My question is, what steps should I take to aggregate the data in this way? Specifically:
What is the best way to aggregate PUMAs into Commuting Zones? I.e. how can I know which PUMAs belong to which commuting zones?
Do I need to modify the survey weights if I am aggregating PUMAs to Commuting Zones?
I was able to find 1 or 2 other posts on this forum about this but they are a few years old, and if I am understanding them correctly it seems that the correct steps to take may be dependent on the exact time period.
There are many PUMAs that correspond to multiple commuting zones, making it impossible to identify in such cases which commuting zone a particular PUMA/household is located in. You might try to only include PUMAs that are fully within a single commuting zone, though this will obviously affect your estimates for that zone. Alternatively, you might only consider commuting zones that are coterminous with all of its corresponding PUMAs. Official USDA ERS commuting zones stop at 2000 definitions. Chris Fowler with others at Penn State created updated 2010 versions using the ERS methodology here. Both of these files only provide county-to-commuting zone crosswalks. A 1990 vintage PUMA-to-commuting zone crosswalk is available on Geocorr, but you would then need a crosswalk from 1990 to 2000 and 2010 based PUMAs. My recommendation is to use a county-to-commuting zone crosswalk and identify household commuting zones with the IPUMS variable COUNTY. Note that COUNTY can only be identified when the county is coterminous with a single PUMA or when it contains multiple PUMAs, none of which extend into other counties. You will want to look out however for cases when a county is not identified, but the entire PUMA is still within the commuting zone. Note also that 2008-2011 respondents are coded using 2000 based PUMAs, while respondents from 2012 correspond to the Census 2010 based PUMAs.

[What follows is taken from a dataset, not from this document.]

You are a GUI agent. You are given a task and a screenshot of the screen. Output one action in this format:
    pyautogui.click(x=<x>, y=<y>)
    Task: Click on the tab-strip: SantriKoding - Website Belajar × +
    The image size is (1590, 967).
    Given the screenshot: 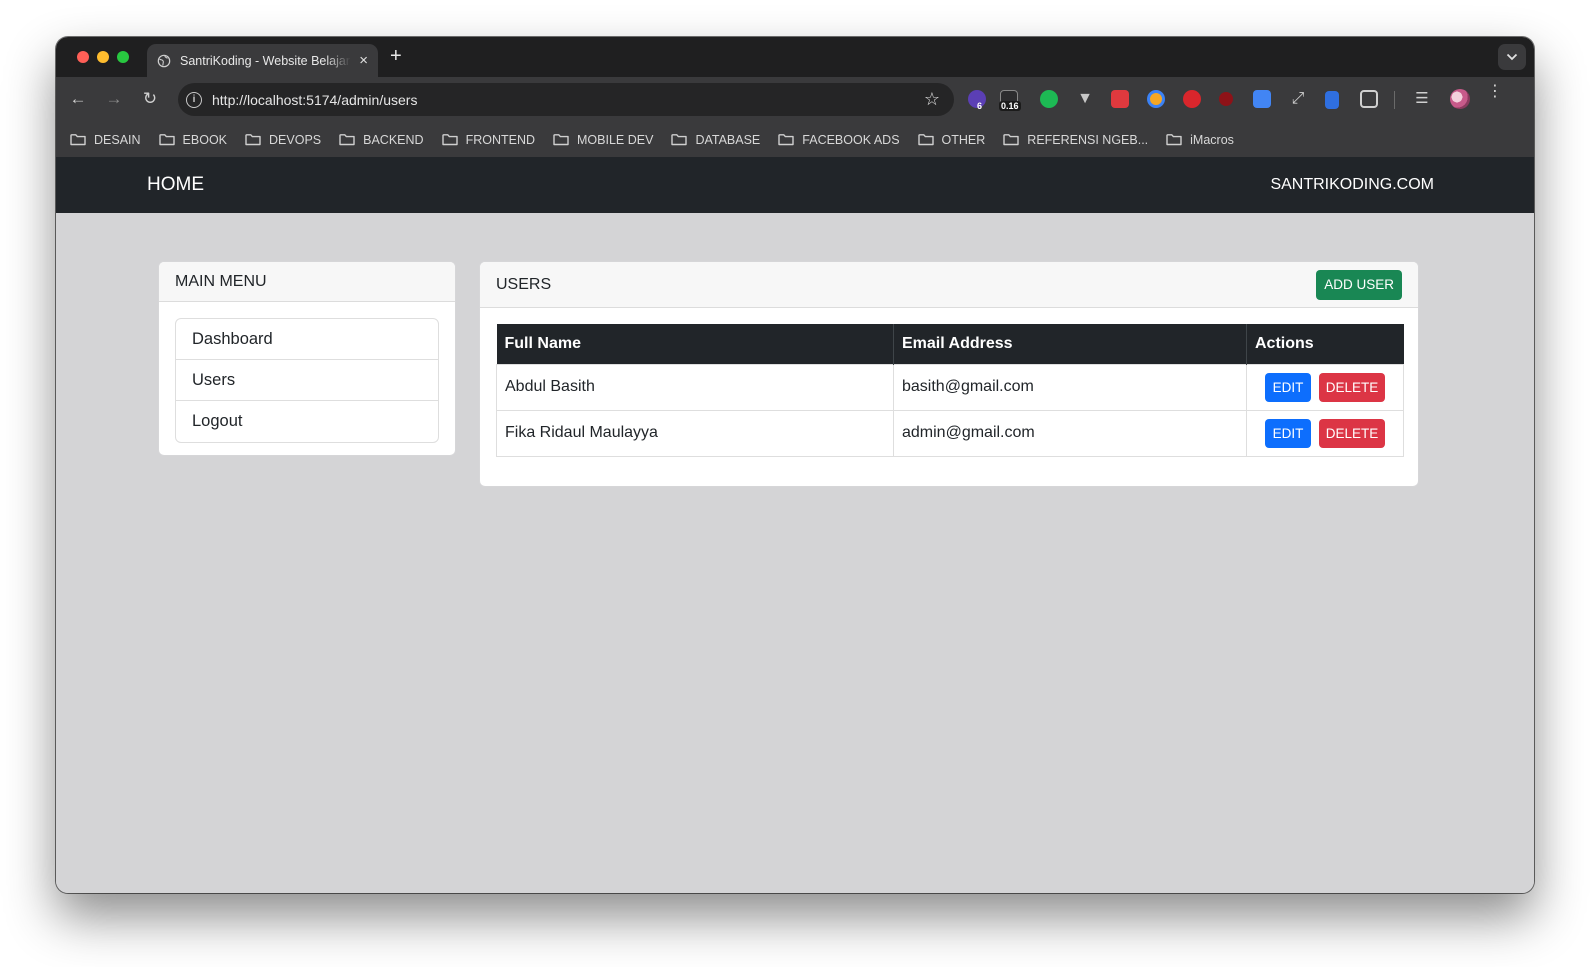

There is no need to modify person weights when aggregating your data and calculating mean earnings. Note again that when identifying commuting zones using COUNTY that some commuting zones will be truncated due to counties not being identified in the data.

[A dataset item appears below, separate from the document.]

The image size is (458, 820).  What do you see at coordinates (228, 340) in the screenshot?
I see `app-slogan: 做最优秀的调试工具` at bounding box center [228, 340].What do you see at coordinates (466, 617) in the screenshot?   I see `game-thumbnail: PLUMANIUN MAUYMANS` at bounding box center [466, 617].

The first question is I think a fairly difficult task, as @Ivan_Strahof 's response to point 1 suggests. He gives some great resources for helping. In addition to his, I will add another resource which I think could help you-- coming from urban economist David Dorn.
See the section “[E] Local Labor Market Geography” where he has “provide[d] a probabilistic matching of sub-state geographic units in U.S. Census Public Use Files to [Commuting Zones].”